Direct LED Chip Mounting

In the production process, we saw that the LED dies are attached directly to the substrate. This ensures that there are reduced barriers between the photons (light electrons) and the semiconductor material. This approach leads to more efficient design and light efficacy.

Compact Form Factor

The small size of the LED makes its form factor compact enough for applications where this is essential. In today’s world where devices are striving to become smaller, compactness is an integral feature at the center of all this.

Heat Fissipation

While CSP LEDs have better thermal management than CoB LEDs, they both can be said to contain heat produced by LEDs and dissipate it appropriately. This is important since it ensures that the heating component of the device is contained. 

Application Flexibility

The uses of these types of LED chips are not limited to something particular. As long as the application supports these luminaires, it can use either CSP or CoB LEDs. The only difference is that the choice of the specific type might vary depending on the requirements. In most general cases, CoB is sufficient since it has most of what CSP LEDs have.

Differences Between CoB vs CSP LED

Some of the aspects of these two luminaires vary greatly from each other. These unique characteristics are what make the two different from each other. Some of the common ones include;

Configuration

In this context, the term configuration refers to the form factor and set-up of the LED chip. While the CSP has a minimalistic form factor, the CoB has more of a clunky configuration. This is particularly due to the borders that cover each LED chip. 

When comparing them at face level, we see that they appear different. This is because the glue used in CSP does not have phosphor which makes it appear milk white. CoB LED appears yellow due to the phosphor material that is usually yellow in color. 

Illumination Uniformity

CSP LEDs are known to have better illumination uniformity when compared to CoB LEDs. This uniformity is required to provide higher luminance. In particular, CSPs have a lighting angle of about 180 degrees. This is what contributes to the high level of lumens that it gives off.

On the other hand, the uniformity of CoB LEDs is sufficient. They are known to have a better beam angle than SMDs but are slightly inferior when compared to CSPs.
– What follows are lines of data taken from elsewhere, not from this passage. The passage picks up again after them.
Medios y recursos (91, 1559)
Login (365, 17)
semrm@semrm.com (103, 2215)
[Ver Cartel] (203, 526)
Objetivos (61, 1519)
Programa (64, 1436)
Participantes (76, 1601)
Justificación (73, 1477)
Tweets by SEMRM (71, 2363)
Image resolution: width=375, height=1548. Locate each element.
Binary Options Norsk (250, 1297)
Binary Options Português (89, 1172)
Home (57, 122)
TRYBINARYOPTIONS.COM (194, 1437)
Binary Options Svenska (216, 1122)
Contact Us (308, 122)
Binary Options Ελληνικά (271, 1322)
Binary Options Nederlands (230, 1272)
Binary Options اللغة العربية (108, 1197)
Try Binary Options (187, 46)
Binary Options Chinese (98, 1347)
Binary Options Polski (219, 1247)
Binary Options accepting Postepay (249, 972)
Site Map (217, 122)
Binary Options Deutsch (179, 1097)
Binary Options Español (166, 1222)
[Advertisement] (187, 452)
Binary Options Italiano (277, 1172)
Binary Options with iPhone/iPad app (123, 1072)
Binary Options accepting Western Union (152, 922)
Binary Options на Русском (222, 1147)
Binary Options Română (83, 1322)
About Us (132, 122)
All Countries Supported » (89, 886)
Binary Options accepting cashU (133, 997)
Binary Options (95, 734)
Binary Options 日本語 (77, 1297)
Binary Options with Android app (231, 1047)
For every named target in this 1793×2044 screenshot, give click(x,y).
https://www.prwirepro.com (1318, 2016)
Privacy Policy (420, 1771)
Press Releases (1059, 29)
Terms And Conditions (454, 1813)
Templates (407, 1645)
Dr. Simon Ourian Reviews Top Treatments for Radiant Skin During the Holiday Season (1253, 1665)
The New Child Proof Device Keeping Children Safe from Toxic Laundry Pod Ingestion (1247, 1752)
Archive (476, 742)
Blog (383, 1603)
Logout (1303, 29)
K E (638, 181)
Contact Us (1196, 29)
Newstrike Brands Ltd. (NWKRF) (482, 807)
This explains why they have a lower lumen output than CSPs.

Thermal management

As we saw in the characteristics of both, CSPs have a better way of handling unwanted heat than CoB LEDs. This ensures that CSPs have a better heat dissipation system than CoB LEDs.

Luckily, there are a few ways that COB LEDs can be made to have better thermal management. Some of the tried and tested techniques include;

  • Using a high-volume heat sink
  • Using thermally conductive material for the cooling block 
  • Include ventilation in the final product

Cost

The cost of LED chips is based on factors such as design and form factor. These two factors are considered during the manufacture of CSP and CoB LEDs. Therefore, it makes sense for them to have different costs. In this case, CSP LEDs are more expensive than CoBs. 

Design Flexibility

The design of these LEDs depends on the intended application. In most cases, they have a specific appearance. Design is all about the physical attributes of the product. 

CSP LEDs are known to have design flexibility since they are stripped of most of the components found in CoB LEDs. This allows CSP LEDs to have more efficiency, which in turn means more use cases as opposed to CoB LEDs.

Conclusion

LED lighting solutions are constantly evolving to become more efficient. This is evidenced by the characteristics of CoB and CSP LEDs. Consequently, these luminaires have been adopted for the production of highly efficient lighting solutions. We hope the article helped you compare CoB and CSP LEDs side by side.